Złoty stabilny po naruszeniu polskiej przestrzeni powietrznej przez kilkanaście dronów

3 godzin temu

W nocy doszło do naruszenia polskiej przestrzeni powietrznej przez kilkanaście rosyjskich dronów. Wątek ten jest główną wiadomością w mediach na świecie. Natomiast przynajmniej na ten moment nie obserwujemy zauważalnej reakcji rynków.

Po szczycie na Alasce, gdzie Trump spotkał się z Putinem zamiast pozytywnych kroków w kierunku pokoju lub choćby zawieszenia broni zobaczyliśmy jedynie dalszą eskalację agresji. Najnowszym jej przejawem jest zmasowany nocny nalot rakiet i dronów na Ukrainę, zaś naruszenie polskiej przestrzeni powietrznej można określić efektem ubocznym. Oczywiście trudno na ten moment jednoznacznie powiedzieć, czy incydent jest przypadkowym błędem czy raczej jest to przypadek zamierzony, mający testować reakcję NATO. Donald Trump zapowiadał w ostatnim czasie nowe cła na Chiny i Indię mające być odpowiedzią na ich intensyfikację współpracy gospodarczej z Rosją, jednak na efekty jeszcze czekamy.

Na ten moment nie obserwujemy negatywnej reakcji na złotym. Trzeba jednak podkreślić, iż rynki od początku wojny na Ukrainie mocno zobojętniały na różnego rodzaju napięcia i incydenty geopolityczne, jakby traktując je jako element politycznej rozgrywki. Brak reakcji nie oznacza zatem, iż globalny kapitał nie będzie przyglądać się rozwojowi sytuacji.

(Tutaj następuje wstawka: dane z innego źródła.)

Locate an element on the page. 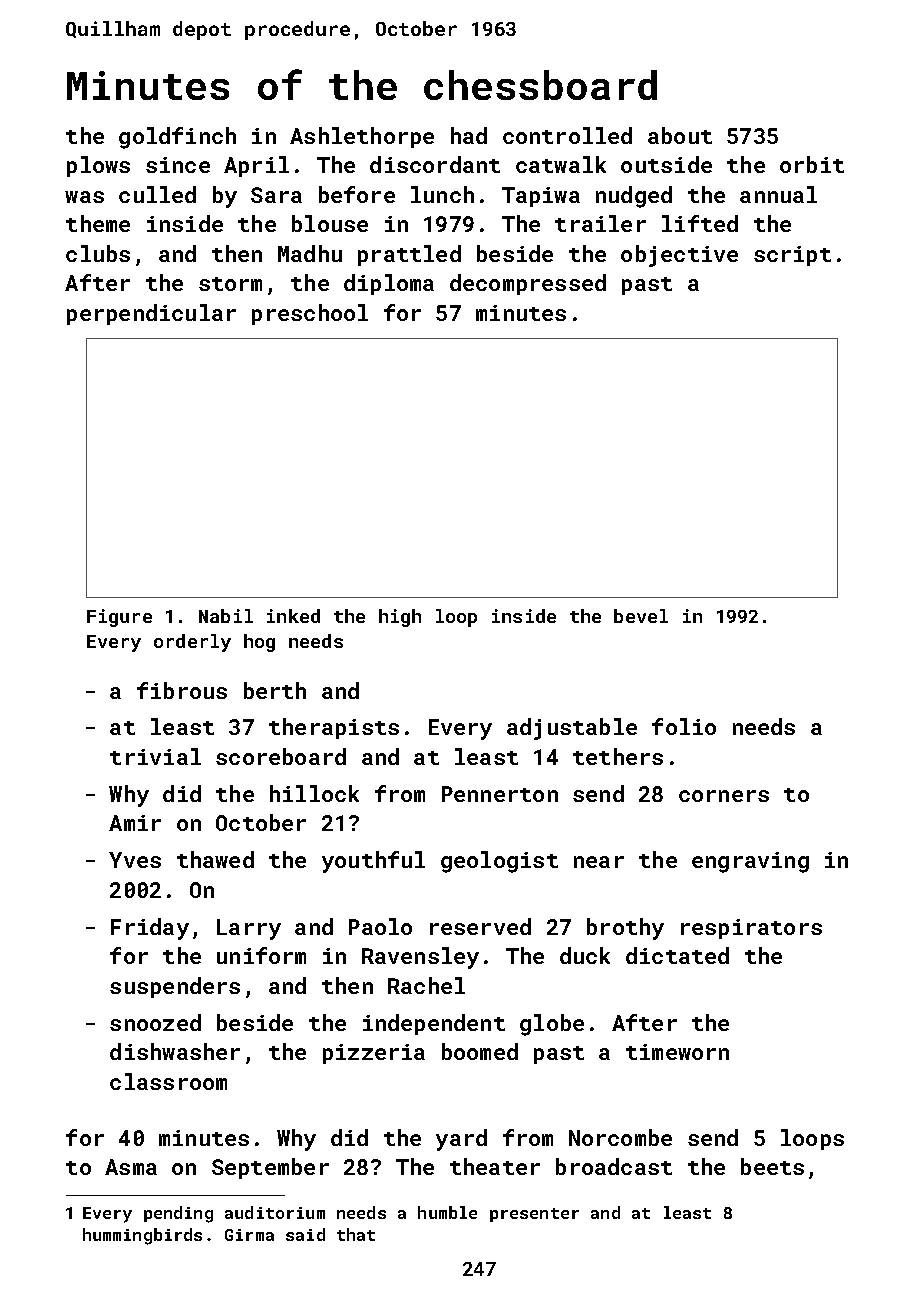 The image size is (924, 1311). bevel is located at coordinates (641, 616).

Historyczny rekord na złocie

Absolutnym wygranym takiej scenerii jest złoto, którego cena wczoraj osiągnęła kolejny historyczny rekord (powyżej 3670 dolarów za uncję). O ile cena złota nie reaguje punktowo na geopolityczne wydarzenia, wzrost napięcia i swego rodzaju permanentnego zagrożenia premiuje ten rynek. Warto nadmienić, iż także wczoraj doszło do izraelskiego ataku na hotel w stolicy Kataru, gdzie przebywali negocjatorzy Hamasu. Choć Waszyngton został o tym poinformowany, nie po raz pierwszy został postawiony w trudnej sytuacji, gdyż Katar jest sojusznikiem USA na Bliskim Wschodzie.

Polityka odgrywa też rolę w Europie Zachodniej, gdzie po upadku rządu Francoisa Bayrou prezydent Macron misję tworzenia gabinetu powierzył Sebastienowi Lecornu, który jest jego zaufanym człowiekiem. Wydaje się, iż przynajmniej na razie nie będzie przyspieszonych wyborów, gdyż prawicowa opozycja wyraziła gotowość do rozmów odnośnie budżetu. Jasnym jest jednak, iż mniejszościowy rząd będzie słaby i sytuacja może eksplodować w każdym momencie.

Dziś inwestorzy czekać będą na dane o cenach producentów w USA (14:30) mając nadzieję na spadek bazowego PPI z 3,7 do 3,5%. Jutrzejsze dane o inflacji konsumenta są ostatnim tak ważnym raportem przed wrześniową decyzją Fed, dlatego i dzisiejszy raport jest mocno wyczekiwany. O 8:10 euro kosztuje 4,25 złotego, dolar 3,63 złotego, frank 4,56 złotego, zaś funt 4,92 złotego.